The World Federation of Sporting Goods Industry (WFSGI) Manufacturers Forum held its annual event in November in Taichung, Taiwan, to discuss the topic of Industry 4.0. DDG attended to take the pulse of how Taiwan’s sporting goods industry companies can adopt the practices of Industry 4.0 pioneers in Taiwan and abroad.

Taiwan’s smart machinery manufacturers are missing an opportunity to build markets in their own backyard, as evidenced by the disconnection and confusion felt around this year’s WFSGI Manufacturers Forum in Taichung last week.

The 200-plus strong delegate of the forum, drawn from Taiwan’s leading sporting goods manufacturers and the brands they supply, had themselves selected Industry 4.0 as the topic for discussion at this year’s meeting, hoping to take advantage of the efficiencies, insights and predictive models that automated production lines and big data are providing industries like autos and electronics.

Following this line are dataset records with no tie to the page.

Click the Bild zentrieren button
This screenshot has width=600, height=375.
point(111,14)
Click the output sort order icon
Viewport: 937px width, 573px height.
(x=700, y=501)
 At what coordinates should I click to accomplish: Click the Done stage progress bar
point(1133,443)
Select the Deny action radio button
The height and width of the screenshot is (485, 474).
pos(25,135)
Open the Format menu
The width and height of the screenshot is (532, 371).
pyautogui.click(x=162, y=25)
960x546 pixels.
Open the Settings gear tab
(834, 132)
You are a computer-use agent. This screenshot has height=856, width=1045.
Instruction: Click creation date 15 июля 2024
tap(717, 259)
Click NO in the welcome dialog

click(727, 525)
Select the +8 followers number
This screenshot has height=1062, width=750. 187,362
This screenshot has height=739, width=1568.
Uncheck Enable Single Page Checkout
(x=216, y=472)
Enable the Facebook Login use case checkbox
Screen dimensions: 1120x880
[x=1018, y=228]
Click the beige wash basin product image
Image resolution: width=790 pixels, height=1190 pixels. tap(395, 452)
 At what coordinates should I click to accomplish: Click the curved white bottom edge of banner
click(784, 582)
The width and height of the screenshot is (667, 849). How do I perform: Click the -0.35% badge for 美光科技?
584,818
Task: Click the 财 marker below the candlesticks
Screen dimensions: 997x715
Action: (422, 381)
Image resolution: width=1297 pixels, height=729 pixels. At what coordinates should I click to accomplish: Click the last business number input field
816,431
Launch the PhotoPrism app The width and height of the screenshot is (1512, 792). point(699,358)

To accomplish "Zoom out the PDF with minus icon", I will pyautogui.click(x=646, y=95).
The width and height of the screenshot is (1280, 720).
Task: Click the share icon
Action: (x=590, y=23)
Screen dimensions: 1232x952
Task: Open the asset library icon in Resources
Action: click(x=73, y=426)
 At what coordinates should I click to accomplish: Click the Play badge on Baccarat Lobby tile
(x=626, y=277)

Andy Liu from Delta Electronics was one of the main speakers at the forum. Correspondences between Andy and forum attendees during his talk indicated attendees’ interest in identifying cross-industry collaboration opportunities through meeting organizations in the electronics sector.

The forum further highlighted a prime opportunity for Taiwan’s smart machinery sector, which has been busy touring the globe touting its wares, to connect with a domestic market desperately in need of innovative automation solutions. Sporting goods makers are well behind the curve when it comes to automation. The reasons for this are manifold, but include the rapid nature of sporting goods product cycles, which require constant tinkering with designs, as well as the fact that products must tailor to different sizes. While some brands have experimented with so-called “design for manufacturing”, or modular elements of footwear that would allow for automation, their designers have pushed back against the trend because it impairs creativity, often rendering such initiatives stillborn.

Chris Pomering, Asia Engineering Manager for Trek Bicycle in Taiwan, said his industry had only started to push for greater automation in the last year or so. So while robots now perform jobs like aluminum welding and stock movement, bike-making remains beholden to the kind of small order volumes that make further automation, or Industry 4.0 upgrading, cost prohibitive.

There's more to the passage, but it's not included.